**Exercise prompt:** Print out the whole listing below exactly as it is written.
=== Begin Enclosure ===
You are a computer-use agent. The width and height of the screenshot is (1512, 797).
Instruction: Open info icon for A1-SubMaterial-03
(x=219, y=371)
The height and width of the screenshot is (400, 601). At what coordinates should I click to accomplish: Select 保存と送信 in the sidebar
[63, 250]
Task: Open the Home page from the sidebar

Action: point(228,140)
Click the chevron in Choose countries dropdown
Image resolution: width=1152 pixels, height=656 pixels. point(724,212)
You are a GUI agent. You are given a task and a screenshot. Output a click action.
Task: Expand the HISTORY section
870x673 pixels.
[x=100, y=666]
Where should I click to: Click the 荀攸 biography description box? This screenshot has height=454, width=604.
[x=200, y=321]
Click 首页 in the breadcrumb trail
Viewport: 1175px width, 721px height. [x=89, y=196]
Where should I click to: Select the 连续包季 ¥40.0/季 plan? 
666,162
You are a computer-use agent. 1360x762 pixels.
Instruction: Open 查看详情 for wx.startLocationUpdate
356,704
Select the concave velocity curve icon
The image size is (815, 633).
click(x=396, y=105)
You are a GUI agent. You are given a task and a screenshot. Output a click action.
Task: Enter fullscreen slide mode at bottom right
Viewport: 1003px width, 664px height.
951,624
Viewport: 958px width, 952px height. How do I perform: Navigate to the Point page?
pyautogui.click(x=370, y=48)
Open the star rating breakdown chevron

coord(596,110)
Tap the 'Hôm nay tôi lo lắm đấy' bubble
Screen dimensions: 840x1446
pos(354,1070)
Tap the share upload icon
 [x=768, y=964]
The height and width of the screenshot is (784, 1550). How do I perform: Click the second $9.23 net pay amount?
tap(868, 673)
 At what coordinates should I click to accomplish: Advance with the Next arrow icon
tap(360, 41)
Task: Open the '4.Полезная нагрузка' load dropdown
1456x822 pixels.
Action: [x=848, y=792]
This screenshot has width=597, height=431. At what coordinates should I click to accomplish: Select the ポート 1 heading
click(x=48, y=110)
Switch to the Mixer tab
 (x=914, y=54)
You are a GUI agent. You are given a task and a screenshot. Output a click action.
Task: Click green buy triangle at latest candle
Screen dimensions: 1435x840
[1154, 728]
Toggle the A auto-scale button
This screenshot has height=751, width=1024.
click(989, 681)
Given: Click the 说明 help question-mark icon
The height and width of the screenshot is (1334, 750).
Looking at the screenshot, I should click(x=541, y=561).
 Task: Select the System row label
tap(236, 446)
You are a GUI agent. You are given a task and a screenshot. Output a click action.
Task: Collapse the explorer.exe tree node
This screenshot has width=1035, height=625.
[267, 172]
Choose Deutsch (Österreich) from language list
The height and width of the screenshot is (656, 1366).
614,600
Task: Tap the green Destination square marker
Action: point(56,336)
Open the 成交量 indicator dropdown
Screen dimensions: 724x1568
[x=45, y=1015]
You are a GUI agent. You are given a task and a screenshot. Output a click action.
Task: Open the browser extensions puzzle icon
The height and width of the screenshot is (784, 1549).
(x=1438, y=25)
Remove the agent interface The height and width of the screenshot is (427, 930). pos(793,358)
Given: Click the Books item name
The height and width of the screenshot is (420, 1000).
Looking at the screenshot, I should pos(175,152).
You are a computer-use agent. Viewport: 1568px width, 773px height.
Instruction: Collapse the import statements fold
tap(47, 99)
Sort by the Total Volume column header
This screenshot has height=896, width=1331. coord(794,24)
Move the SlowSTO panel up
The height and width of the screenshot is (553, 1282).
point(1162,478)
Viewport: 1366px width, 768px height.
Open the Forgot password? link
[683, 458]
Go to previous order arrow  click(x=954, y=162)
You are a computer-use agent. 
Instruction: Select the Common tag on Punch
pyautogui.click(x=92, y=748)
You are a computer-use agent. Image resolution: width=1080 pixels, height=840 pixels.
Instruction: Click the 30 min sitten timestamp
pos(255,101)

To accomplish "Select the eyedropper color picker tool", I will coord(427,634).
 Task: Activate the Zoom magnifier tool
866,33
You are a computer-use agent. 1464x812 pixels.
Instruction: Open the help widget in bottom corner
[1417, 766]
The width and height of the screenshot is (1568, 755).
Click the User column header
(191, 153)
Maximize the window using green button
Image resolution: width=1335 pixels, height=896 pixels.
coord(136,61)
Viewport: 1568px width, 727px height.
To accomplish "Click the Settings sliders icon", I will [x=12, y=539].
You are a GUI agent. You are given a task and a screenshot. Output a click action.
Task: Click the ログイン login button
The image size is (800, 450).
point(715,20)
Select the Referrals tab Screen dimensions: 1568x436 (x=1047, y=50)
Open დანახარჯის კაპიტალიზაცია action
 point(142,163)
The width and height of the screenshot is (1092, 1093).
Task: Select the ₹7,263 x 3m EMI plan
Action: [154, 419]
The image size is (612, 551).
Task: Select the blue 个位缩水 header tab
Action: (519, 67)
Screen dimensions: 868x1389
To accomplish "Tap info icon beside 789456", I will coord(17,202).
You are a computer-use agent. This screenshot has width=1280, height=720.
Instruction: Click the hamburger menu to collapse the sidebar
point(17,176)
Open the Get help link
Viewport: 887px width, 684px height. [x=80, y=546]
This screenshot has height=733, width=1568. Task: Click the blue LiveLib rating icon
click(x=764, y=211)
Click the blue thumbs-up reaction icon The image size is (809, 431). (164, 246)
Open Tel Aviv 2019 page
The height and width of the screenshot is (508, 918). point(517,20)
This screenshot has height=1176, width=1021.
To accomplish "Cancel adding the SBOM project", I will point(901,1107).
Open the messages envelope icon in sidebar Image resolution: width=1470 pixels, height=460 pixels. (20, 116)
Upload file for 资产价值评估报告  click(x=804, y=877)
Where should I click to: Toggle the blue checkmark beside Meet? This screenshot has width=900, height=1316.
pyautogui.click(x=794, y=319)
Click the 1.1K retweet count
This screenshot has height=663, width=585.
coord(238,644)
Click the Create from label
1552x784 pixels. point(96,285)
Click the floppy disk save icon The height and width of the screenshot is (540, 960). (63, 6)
=== End Enclosure ===
**Expected answer:**
You are a computer-use agent. The width and height of the screenshot is (1512, 797).
Instruction: Open info icon for A1-SubMaterial-03
(x=219, y=371)
The height and width of the screenshot is (400, 601). At what coordinates should I click to accomplish: Select 保存と送信 in the sidebar
[63, 250]
Task: Open the Home page from the sidebar

Action: point(228,140)
Click the chevron in Choose countries dropdown
Image resolution: width=1152 pixels, height=656 pixels. point(724,212)
You are a GUI agent. You are given a task and a screenshot. Output a click action.
Task: Expand the HISTORY section
870x673 pixels.
[x=100, y=666]
Where should I click to: Click the 荀攸 biography description box? This screenshot has height=454, width=604.
[x=200, y=321]
Click 首页 in the breadcrumb trail
Viewport: 1175px width, 721px height. [x=89, y=196]
Where should I click to: Select the 连续包季 ¥40.0/季 plan? 
666,162
You are a computer-use agent. 1360x762 pixels.
Instruction: Open 查看详情 for wx.startLocationUpdate
356,704
Select the concave velocity curve icon
The image size is (815, 633).
click(x=396, y=105)
You are a GUI agent. You are given a task and a screenshot. Output a click action.
Task: Enter fullscreen slide mode at bottom right
Viewport: 1003px width, 664px height.
951,624
Viewport: 958px width, 952px height. How do I perform: Navigate to the Point page?
pyautogui.click(x=370, y=48)
Open the star rating breakdown chevron

coord(596,110)
Tap the 'Hôm nay tôi lo lắm đấy' bubble
Screen dimensions: 840x1446
pos(354,1070)
Tap the share upload icon
 [x=768, y=964]
The height and width of the screenshot is (784, 1550). How do I perform: Click the second $9.23 net pay amount?
tap(868, 673)
 At what coordinates should I click to accomplish: Advance with the Next arrow icon
tap(360, 41)
Task: Open the '4.Полезная нагрузка' load dropdown
1456x822 pixels.
Action: [x=848, y=792]
This screenshot has width=597, height=431. At what coordinates should I click to accomplish: Select the ポート 1 heading
click(x=48, y=110)
Switch to the Mixer tab
 (x=914, y=54)
You are a GUI agent. You are given a task and a screenshot. Output a click action.
Task: Click green buy triangle at latest candle
Screen dimensions: 1435x840
[1154, 728]
Toggle the A auto-scale button
This screenshot has height=751, width=1024.
click(989, 681)
Given: Click the 说明 help question-mark icon
The height and width of the screenshot is (1334, 750).
Looking at the screenshot, I should click(x=541, y=561).
 Task: Select the System row label
tap(236, 446)
You are a GUI agent. You are given a task and a screenshot. Output a click action.
Task: Collapse the explorer.exe tree node
This screenshot has width=1035, height=625.
[267, 172]
Choose Deutsch (Österreich) from language list
The height and width of the screenshot is (656, 1366).
614,600
Task: Tap the green Destination square marker
Action: point(56,336)
Open the 成交量 indicator dropdown
Screen dimensions: 724x1568
[x=45, y=1015]
You are a GUI agent. You are given a task and a screenshot. Output a click action.
Task: Open the browser extensions puzzle icon
The height and width of the screenshot is (784, 1549).
(x=1438, y=25)
Remove the agent interface The height and width of the screenshot is (427, 930). pos(793,358)
Given: Click the Books item name
The height and width of the screenshot is (420, 1000).
Looking at the screenshot, I should pos(175,152).
You are a computer-use agent. Viewport: 1568px width, 773px height.
Instruction: Collapse the import statements fold
tap(47, 99)
Sort by the Total Volume column header
This screenshot has height=896, width=1331. coord(794,24)
Move the SlowSTO panel up
The height and width of the screenshot is (553, 1282).
point(1162,478)
Viewport: 1366px width, 768px height.
Open the Forgot password? link
[683, 458]
Go to previous order arrow  click(x=954, y=162)
You are a computer-use agent. 
Instruction: Select the Common tag on Punch
pyautogui.click(x=92, y=748)
You are a computer-use agent. Image resolution: width=1080 pixels, height=840 pixels.
Instruction: Click the 30 min sitten timestamp
pos(255,101)

To accomplish "Select the eyedropper color picker tool", I will coord(427,634).
 Task: Activate the Zoom magnifier tool
866,33
You are a computer-use agent. 1464x812 pixels.
Instruction: Open the help widget in bottom corner
[1417, 766]
The width and height of the screenshot is (1568, 755).
Click the User column header
(191, 153)
Maximize the window using green button
Image resolution: width=1335 pixels, height=896 pixels.
coord(136,61)
Viewport: 1568px width, 727px height.
To accomplish "Click the Settings sliders icon", I will [x=12, y=539].
You are a GUI agent. You are given a task and a screenshot. Output a click action.
Task: Click the ログイン login button
The image size is (800, 450).
point(715,20)
Select the Referrals tab Screen dimensions: 1568x436 (x=1047, y=50)
Open დანახარჯის კაპიტალიზაცია action
 point(142,163)
The width and height of the screenshot is (1092, 1093).
Task: Select the ₹7,263 x 3m EMI plan
Action: [154, 419]
The image size is (612, 551).
Task: Select the blue 个位缩水 header tab
Action: (519, 67)
Screen dimensions: 868x1389
To accomplish "Tap info icon beside 789456", I will coord(17,202).
You are a computer-use agent. This screenshot has width=1280, height=720.
Instruction: Click the hamburger menu to collapse the sidebar
point(17,176)
Open the Get help link
Viewport: 887px width, 684px height. [x=80, y=546]
This screenshot has height=733, width=1568. Task: Click the blue LiveLib rating icon
click(x=764, y=211)
Click the blue thumbs-up reaction icon The image size is (809, 431). (164, 246)
Open Tel Aviv 2019 page
The height and width of the screenshot is (508, 918). point(517,20)
This screenshot has height=1176, width=1021.
To accomplish "Cancel adding the SBOM project", I will point(901,1107).
Open the messages envelope icon in sidebar Image resolution: width=1470 pixels, height=460 pixels. (20, 116)
Upload file for 资产价值评估报告  click(x=804, y=877)
Where should I click to: Toggle the blue checkmark beside Meet? This screenshot has width=900, height=1316.
pyautogui.click(x=794, y=319)
Click the 1.1K retweet count
This screenshot has height=663, width=585.
coord(238,644)
Click the Create from label
1552x784 pixels. point(96,285)
Click the floppy disk save icon The height and width of the screenshot is (540, 960). (63, 6)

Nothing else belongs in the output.